Timus 1052 Rabbit Hunt



Description

A good hunter kills two rabbits with one shot. Of course, it can be easily done since for any two points we can always draw a line containing the both. But killing three or more rabbits in one shot is much more difficult task. To be the best hunter in the world one should be able to kill the maximal possible number of rabbits. Assume that rabbit is a point on the plane with integer x and y coordinates. Having a set of rabbits you are to find the largest number of rabbits that can be killed with single shot, i.e. maximum number of points lying exactly on the same line. No two rabbits sit at one point.

Input

An input contains an integer N (3 ≤  N ≤ 200) specifying the number of rabbits. Each of the next N lines in the input contains the x coordinate and the y coordinate (in this order) separated by a space (−2000 ≤  x,  y ≤ 2000).

Output

The output contains the maximal number of rabbits situated in one line.

Sample Input

6                           5
7 122
8 139
9 156
10 173
11 190
-100 1

题意+思路：在一个坐标格中，从给出的每个坐标点出发，与给出的其他点分别连成直线。题中说每一枪打到最多的兔子，就是找到一条直线，该条直线上含的坐标点最多，就相当于找连线斜率相同次数最多的相同次数。
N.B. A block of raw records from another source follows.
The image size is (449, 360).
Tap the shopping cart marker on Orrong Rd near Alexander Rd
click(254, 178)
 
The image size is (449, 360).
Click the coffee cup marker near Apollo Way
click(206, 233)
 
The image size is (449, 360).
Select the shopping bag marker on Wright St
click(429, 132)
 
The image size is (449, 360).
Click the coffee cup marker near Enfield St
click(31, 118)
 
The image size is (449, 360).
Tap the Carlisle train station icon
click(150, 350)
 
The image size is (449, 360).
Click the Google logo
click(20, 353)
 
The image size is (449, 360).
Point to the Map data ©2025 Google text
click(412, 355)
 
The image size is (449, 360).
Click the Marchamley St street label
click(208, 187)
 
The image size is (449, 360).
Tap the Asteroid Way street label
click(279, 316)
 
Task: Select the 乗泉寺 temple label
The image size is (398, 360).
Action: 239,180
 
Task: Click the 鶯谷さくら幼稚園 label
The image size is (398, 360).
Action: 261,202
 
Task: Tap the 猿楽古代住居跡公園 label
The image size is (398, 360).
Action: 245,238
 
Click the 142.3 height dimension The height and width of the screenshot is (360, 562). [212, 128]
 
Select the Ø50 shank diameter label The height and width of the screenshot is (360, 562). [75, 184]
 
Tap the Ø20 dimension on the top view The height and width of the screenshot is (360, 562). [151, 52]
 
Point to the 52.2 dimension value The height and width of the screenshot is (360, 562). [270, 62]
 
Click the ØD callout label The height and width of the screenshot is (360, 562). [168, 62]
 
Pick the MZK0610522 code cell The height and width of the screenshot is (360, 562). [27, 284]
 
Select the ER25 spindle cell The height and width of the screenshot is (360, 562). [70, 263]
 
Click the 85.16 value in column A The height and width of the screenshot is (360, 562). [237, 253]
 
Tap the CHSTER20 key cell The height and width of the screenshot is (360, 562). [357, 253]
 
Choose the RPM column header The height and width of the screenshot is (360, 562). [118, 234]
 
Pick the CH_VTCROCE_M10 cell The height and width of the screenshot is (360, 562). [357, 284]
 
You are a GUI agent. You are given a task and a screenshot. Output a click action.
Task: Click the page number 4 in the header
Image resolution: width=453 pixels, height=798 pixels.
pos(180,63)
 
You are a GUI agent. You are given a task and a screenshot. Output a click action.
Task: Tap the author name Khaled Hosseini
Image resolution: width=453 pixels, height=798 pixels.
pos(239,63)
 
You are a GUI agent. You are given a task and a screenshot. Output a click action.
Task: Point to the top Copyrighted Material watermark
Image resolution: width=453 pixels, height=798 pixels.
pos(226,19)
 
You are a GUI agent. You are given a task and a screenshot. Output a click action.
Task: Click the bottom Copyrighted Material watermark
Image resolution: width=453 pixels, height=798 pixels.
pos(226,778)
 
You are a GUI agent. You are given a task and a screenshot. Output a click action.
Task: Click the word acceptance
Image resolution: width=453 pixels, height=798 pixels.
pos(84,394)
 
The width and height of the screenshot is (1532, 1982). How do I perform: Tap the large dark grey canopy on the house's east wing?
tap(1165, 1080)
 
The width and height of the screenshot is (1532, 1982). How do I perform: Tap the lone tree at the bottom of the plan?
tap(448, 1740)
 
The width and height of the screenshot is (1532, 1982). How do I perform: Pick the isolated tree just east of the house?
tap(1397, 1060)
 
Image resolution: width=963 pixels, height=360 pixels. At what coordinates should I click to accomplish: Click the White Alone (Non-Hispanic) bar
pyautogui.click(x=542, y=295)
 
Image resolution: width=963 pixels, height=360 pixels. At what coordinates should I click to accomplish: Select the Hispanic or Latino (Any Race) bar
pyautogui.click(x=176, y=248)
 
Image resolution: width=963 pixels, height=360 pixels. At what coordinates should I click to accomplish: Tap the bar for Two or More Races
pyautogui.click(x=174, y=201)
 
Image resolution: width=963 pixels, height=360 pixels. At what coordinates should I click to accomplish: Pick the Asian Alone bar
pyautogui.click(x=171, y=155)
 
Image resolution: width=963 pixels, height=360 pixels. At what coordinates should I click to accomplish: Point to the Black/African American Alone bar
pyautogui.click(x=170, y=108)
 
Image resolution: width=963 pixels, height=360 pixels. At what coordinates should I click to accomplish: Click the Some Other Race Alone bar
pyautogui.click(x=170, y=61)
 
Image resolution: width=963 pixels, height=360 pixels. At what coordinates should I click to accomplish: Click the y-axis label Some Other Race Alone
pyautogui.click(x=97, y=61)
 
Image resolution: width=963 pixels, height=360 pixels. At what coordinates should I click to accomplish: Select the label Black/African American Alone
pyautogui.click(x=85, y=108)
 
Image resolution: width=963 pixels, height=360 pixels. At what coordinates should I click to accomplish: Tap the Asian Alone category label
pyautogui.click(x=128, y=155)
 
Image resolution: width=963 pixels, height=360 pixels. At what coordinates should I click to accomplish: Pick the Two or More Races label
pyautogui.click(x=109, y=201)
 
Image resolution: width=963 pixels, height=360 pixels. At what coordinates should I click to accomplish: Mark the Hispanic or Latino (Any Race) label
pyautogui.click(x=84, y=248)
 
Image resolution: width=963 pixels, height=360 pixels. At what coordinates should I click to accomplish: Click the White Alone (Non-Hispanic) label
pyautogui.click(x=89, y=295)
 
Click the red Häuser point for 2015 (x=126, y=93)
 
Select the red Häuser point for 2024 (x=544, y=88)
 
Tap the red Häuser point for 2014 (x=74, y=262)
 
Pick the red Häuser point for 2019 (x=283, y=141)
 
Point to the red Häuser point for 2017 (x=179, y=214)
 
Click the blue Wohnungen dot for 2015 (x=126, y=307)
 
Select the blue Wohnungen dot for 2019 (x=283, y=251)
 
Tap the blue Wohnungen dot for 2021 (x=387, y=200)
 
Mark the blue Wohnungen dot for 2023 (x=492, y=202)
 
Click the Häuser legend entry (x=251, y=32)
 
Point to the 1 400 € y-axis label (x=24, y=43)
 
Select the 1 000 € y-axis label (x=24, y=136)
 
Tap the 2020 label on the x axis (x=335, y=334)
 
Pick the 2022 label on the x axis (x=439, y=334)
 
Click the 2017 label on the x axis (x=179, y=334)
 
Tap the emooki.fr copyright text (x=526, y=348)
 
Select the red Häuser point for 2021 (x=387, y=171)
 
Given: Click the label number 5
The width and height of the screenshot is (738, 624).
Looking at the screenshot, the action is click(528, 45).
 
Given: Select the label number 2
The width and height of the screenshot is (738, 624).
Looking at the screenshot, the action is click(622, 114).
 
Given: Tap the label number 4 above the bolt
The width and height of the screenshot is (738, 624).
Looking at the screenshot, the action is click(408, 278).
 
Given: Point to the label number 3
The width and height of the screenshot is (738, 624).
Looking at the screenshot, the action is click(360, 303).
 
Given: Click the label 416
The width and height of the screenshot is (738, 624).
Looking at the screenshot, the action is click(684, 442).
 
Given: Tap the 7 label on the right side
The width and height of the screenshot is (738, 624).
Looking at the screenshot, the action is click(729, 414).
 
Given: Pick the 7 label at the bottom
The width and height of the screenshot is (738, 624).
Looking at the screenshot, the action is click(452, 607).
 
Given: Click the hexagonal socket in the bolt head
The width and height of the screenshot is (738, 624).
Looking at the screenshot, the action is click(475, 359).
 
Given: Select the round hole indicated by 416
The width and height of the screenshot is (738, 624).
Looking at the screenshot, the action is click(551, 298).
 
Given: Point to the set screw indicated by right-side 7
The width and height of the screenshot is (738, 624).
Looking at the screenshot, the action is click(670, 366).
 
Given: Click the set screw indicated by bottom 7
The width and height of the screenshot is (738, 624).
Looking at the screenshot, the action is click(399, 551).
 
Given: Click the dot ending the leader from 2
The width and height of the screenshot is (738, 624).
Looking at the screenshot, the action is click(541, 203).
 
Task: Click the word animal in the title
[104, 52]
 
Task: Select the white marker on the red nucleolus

注意：从一个点出发，最后次数加这个点的兔子才是在这条直线上兔子的总数。

#include<iostream>
#include<cstdio>
#include<cstring>
#include<algorithm>
#include<cmath>
#include<map>
using namespace std;

const int maxn=505;
double a[maxn];

struct point
{
	double x,y;
}arr[maxn];

int main()
{
	int n;
	cin>>n;
	int k,max;
	for(int i=0;i<n;i++)
	{
		cin>>arr[i].x>>arr[i].y;
	}
	max=-1;
	for(int i=0;i<n;i++)
	{
		k=0;
		map<double,int>mp;
		for(int j=i+1;j<n;j++)
		{
			a[k]=(arr[i].y-arr[j].y)/(arr[i].x-arr[j].x);
			mp[a[k]]++;
			k++;
		}
		map<double,int>::iterator p1;
		for(p1=mp.begin();p1!=mp.end();p1++)
		{
			if(p1->second>max) max=p1->second;
		}
	}
	printf("%d\n",max+1);
	return 0;
}